No dia temático dedicado à igualdade de género, fica registado o apoio que será dado à capacitação económica das mulheres e a parceria para garantir uma transição energética sensível às questões de género. Hillary Clinton anunciou, numa reunião de alto nível da Iniciativa Mulheres na Economia Sustentável (WISE), um fundo de 1,4 mil milhões de dólares para assegurar a participação das mulheres e das raparigas na ação climática.
Foi também neste dia que a Business as Nature, ONG portuguesa e promotora do Movimento “Mulheres pelo Clima, dos Países de Língua Portuguesa para o Mundo”, apresentou no Pavilhão de Portugal o Plano de Ação até 2026, baseado em seis eixos: política e diplomacia climática; empoderamento e capacitação; ciência, tecnologia e conhecimento; comunicação e participação e cooperação e criação de redes. Neste âmbito foi assinada uma Carta Compromisso – Manifesto Mulheres pelo Clima, juntamente com o Brasil, Angola, Moçambique e Cabo Verde, para incluir ativamente as mulheres em todas as fases das políticas ambientais, colocando o foco nos desafios urgentes das alterações climáticas e na promoção da igualdade de género como elementos indissociáveis para o desenvolvimento sustentável dos nossos países e da comunidade global.
Também foi na COP que a equipa Terra, vencedora da Viagem pelo Clima, iniciativa promovida pela Get2C, que apela à mudança de comportamentos e à ação climática, partilhou experiências e recolheu sugestões para a 2ª edição que agora se inicia.
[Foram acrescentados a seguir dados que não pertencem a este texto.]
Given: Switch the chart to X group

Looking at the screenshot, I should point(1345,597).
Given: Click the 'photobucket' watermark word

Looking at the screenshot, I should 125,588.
Os jovens Michelle Zarate Palomec (México), e Sebastian Mwaura (Quénia), receberam o UN Global Climate Action Award pelos seus esforços para tornar as suas comunidades mais sustentáveis, resilientes e equitativas.
Na reunião Global Methane Pledge (GMP), foram saudadas as ações nacionais e os financiamentos para cumprir o objetivo de reduzir o metano em pelo menos 30% até 2030. Os parceiros do GMP anunciaram mais de mil milhões de dólares em novos financiamentos para ações relacionadas com o metano.
134 países assinaram a Declaração dos Emirados Árabes Unidos sobre Agricultura Sustentável, Sistemas Alimentares Resilientes e Ação Climática, comprometendo-se a integrar a alimentação nos seus planos climáticos até 2025.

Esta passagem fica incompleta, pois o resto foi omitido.